By Jeff Mason and Heather Timmons
WASHINGTON (Reuters) – Joe Biden on Tuesday will become the first sitting U.S. president to visit the site of the massacre of hundreds of Black Americans by a white mob in Tulsa, Oklahoma, as he marks one of the worst chapters in the country’s history of racial violence.
Biden, a Democrat, will meet with the handful of surviving members of the Greenwood community on the 100th anniversary of the killings, and announce steps to combat inequality, White House officials said.
They will include plans to expand federal contracting with small, disadvantaged businesses, invest tens of billions of dollars in communities like Greenwood that suffer from persistent poverty and pursue new efforts to combat housing discrimination.
The president will speak about the U.S. legacy of racism and acknowledge the challenges going forward, an administration official said, noting he cannot fulfill his promise to restore the “soul” of the nation without recognizing the complexity of its history.
In a proclamation on Monday, Biden asked all Americans to “reflect on the deep roots of racial terror in our Nation and recommit to the work of rooting out systemic racism across our country.”
His visit comes during a racial reckoning in the United States as the country’s white majority shrinks, threats increase from white supremacist groups and the country re-examines its treatment of African Americans after last year’s killing of George Floyd, an unarmed Black man, by a white Minneapolis police officer, which sparked nationwide protests.
Biden, who won the presidency on the strength of Black voter support, made fighting racial inequality a key platform of his 2020 campaign and has done the same during his short tenure in the White House.
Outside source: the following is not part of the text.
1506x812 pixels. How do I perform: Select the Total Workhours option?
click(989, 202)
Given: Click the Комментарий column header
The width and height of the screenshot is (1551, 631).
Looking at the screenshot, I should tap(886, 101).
He met last week with members of Floyd’s family on the anniversary of his death and is pushing for passage of a police reform bill that bears Floyd’s name.
Biden’s trip to Tulsa will also offer a sharp contrast to a year ago, when then-President Donald Trump, a Republican who criticized Black Lives Matter and other racial justice movements, planned a political rally in Tulsa on June 19, the “Juneteenth” anniversary that celebrates the end of U.S. slavery in 1865. The rally was postponed after criticism.
“Now here we are a little less than a year later with a new president going down to Tulsa to … denounce the massacre of innocent African-American brothers and sisters, denouncing racism in his trip, encouraging Americans to come together,” said Moe Vela, a former adviser to Biden.
Public awareness about the killings in Tulsa on May 31 and June 1, 1921, which were not taught in history classes or reported by local newspapers for decades, has grown in recent years.
White residents shot and killed an estimated 300 Black people and burned and looted homes and businesses, devastating a prosperous African-American community after a white woman accused a Black man of assault, an allegation that was never proven.
Insurance companies did not cover the damages and no one was charged for the attacks.
BIDEN’S COMPLICATED HISTORY ON RACE
Biden’s public stance on race and equality has evolved over the decades.
He won the Democratic presidential nomination last year largely because of Black voters, whose support helped him clinch the South Carolina primary, which turned around his campaign.
Biden earned their goodwill as vice president under Barack Obama, the first Black U.S. president, and chose Kamala Harris, the child of a Black father from Jamaica and an Indian mother, to be his running mate.
But he came under fire during the 2020 campaign for his opposition to school busing programs in the 1970s that helped integrate American schools. Biden sponsored a 1994 crime bill that civil rights and justice experts say contributed to a rise in mass incarceration, and defended his work with two Southern segregationist senators during his days in the U.S. Senate.
“We all evolve, we grow, we learn. And I credit him for that,” Vela said.
Biden “does not seem to be the Joe Biden of the crime bill, but he has never repudiated the crime bill,” said William Darity Jr., a professor at Duke University, who co-wrote “From Here to Equality: Reparations for Black Americans in the Twentieth Century.”
The Tulsa visit would be a meaningful time to announce a presidential commission to “explore the history of America’s racial atrocities, and bring forth proposals for racial justice,” Darity said.
The racial justice issue also figures in the growing battle over voting rights. Multiple Republican-led states, arguing a need to bolster election security, have passed or proposed voting restrictions, which Biden and other Democrats say are aimed at making it harder for Black and other minority voters to cast ballots.